** RECORDS PROVIDED **
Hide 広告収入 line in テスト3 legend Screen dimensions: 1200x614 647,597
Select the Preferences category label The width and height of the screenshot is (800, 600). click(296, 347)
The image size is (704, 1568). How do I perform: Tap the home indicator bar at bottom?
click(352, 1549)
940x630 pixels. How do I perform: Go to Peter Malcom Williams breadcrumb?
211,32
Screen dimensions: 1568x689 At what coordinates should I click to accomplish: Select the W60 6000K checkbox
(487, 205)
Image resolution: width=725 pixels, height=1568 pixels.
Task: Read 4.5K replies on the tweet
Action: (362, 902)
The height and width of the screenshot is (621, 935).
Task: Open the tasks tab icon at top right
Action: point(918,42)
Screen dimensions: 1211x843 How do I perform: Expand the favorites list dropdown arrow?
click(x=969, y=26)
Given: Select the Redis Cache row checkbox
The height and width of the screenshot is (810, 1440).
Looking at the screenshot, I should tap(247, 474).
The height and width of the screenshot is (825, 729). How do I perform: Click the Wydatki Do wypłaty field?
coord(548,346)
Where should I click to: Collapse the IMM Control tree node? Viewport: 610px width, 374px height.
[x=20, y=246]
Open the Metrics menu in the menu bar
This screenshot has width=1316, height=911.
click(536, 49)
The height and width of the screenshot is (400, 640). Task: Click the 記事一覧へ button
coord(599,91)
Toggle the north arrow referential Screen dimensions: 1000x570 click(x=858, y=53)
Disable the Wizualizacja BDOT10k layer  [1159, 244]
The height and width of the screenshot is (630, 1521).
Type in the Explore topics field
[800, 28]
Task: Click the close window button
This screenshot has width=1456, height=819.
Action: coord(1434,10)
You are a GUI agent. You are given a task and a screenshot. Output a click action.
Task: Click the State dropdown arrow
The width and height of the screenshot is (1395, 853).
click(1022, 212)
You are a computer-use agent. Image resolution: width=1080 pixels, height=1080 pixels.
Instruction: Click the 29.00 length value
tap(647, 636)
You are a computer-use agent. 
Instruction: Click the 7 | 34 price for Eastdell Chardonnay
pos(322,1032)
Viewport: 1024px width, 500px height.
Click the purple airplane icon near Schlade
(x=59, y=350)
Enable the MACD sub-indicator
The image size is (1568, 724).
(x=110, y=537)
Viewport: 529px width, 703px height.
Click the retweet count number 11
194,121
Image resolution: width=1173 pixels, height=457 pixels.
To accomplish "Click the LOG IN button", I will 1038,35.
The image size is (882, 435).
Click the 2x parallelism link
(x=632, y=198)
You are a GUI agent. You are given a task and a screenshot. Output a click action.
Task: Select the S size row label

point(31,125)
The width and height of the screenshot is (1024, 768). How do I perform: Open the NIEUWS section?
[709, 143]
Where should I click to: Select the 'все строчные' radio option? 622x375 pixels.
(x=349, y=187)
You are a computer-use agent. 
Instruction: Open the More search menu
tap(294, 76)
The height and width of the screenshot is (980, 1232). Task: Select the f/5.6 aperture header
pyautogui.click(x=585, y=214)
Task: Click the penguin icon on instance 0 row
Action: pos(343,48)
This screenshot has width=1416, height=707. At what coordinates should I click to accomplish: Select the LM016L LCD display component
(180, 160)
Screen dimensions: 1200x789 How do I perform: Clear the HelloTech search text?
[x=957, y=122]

** WORK ORDER **
All of the lines above must be returned exactly as they stand.

** SOLUTION TO THE EXERCISE **
Hide 広告収入 line in テスト3 legend Screen dimensions: 1200x614 647,597
Select the Preferences category label The width and height of the screenshot is (800, 600). click(296, 347)
The image size is (704, 1568). How do I perform: Tap the home indicator bar at bottom?
click(352, 1549)
940x630 pixels. How do I perform: Go to Peter Malcom Williams breadcrumb?
211,32
Screen dimensions: 1568x689 At what coordinates should I click to accomplish: Select the W60 6000K checkbox
(487, 205)
Image resolution: width=725 pixels, height=1568 pixels.
Task: Read 4.5K replies on the tweet
Action: (362, 902)
The height and width of the screenshot is (621, 935).
Task: Open the tasks tab icon at top right
Action: point(918,42)
Screen dimensions: 1211x843 How do I perform: Expand the favorites list dropdown arrow?
click(x=969, y=26)
Given: Select the Redis Cache row checkbox
The height and width of the screenshot is (810, 1440).
Looking at the screenshot, I should tap(247, 474).
The height and width of the screenshot is (825, 729). How do I perform: Click the Wydatki Do wypłaty field?
coord(548,346)
Where should I click to: Collapse the IMM Control tree node? Viewport: 610px width, 374px height.
[x=20, y=246]
Open the Metrics menu in the menu bar
This screenshot has width=1316, height=911.
click(536, 49)
The height and width of the screenshot is (400, 640). Task: Click the 記事一覧へ button
coord(599,91)
Toggle the north arrow referential Screen dimensions: 1000x570 click(x=858, y=53)
Disable the Wizualizacja BDOT10k layer  [1159, 244]
The height and width of the screenshot is (630, 1521).
Type in the Explore topics field
[800, 28]
Task: Click the close window button
This screenshot has width=1456, height=819.
Action: coord(1434,10)
You are a GUI agent. You are given a task and a screenshot. Output a click action.
Task: Click the State dropdown arrow
The width and height of the screenshot is (1395, 853).
click(1022, 212)
You are a computer-use agent. Image resolution: width=1080 pixels, height=1080 pixels.
Instruction: Click the 29.00 length value
tap(647, 636)
You are a computer-use agent. 
Instruction: Click the 7 | 34 price for Eastdell Chardonnay
pos(322,1032)
Viewport: 1024px width, 500px height.
Click the purple airplane icon near Schlade
(x=59, y=350)
Enable the MACD sub-indicator
The image size is (1568, 724).
(x=110, y=537)
Viewport: 529px width, 703px height.
Click the retweet count number 11
194,121
Image resolution: width=1173 pixels, height=457 pixels.
To accomplish "Click the LOG IN button", I will 1038,35.
The image size is (882, 435).
Click the 2x parallelism link
(x=632, y=198)
You are a GUI agent. You are given a task and a screenshot. Output a click action.
Task: Select the S size row label

point(31,125)
The width and height of the screenshot is (1024, 768). How do I perform: Open the NIEUWS section?
[709, 143]
Where should I click to: Select the 'все строчные' radio option? 622x375 pixels.
(x=349, y=187)
You are a computer-use agent. 
Instruction: Open the More search menu
tap(294, 76)
The height and width of the screenshot is (980, 1232). Task: Select the f/5.6 aperture header
pyautogui.click(x=585, y=214)
Task: Click the penguin icon on instance 0 row
Action: pos(343,48)
This screenshot has width=1416, height=707. At what coordinates should I click to accomplish: Select the LM016L LCD display component
(180, 160)
Screen dimensions: 1200x789 How do I perform: Clear the HelloTech search text?
[x=957, y=122]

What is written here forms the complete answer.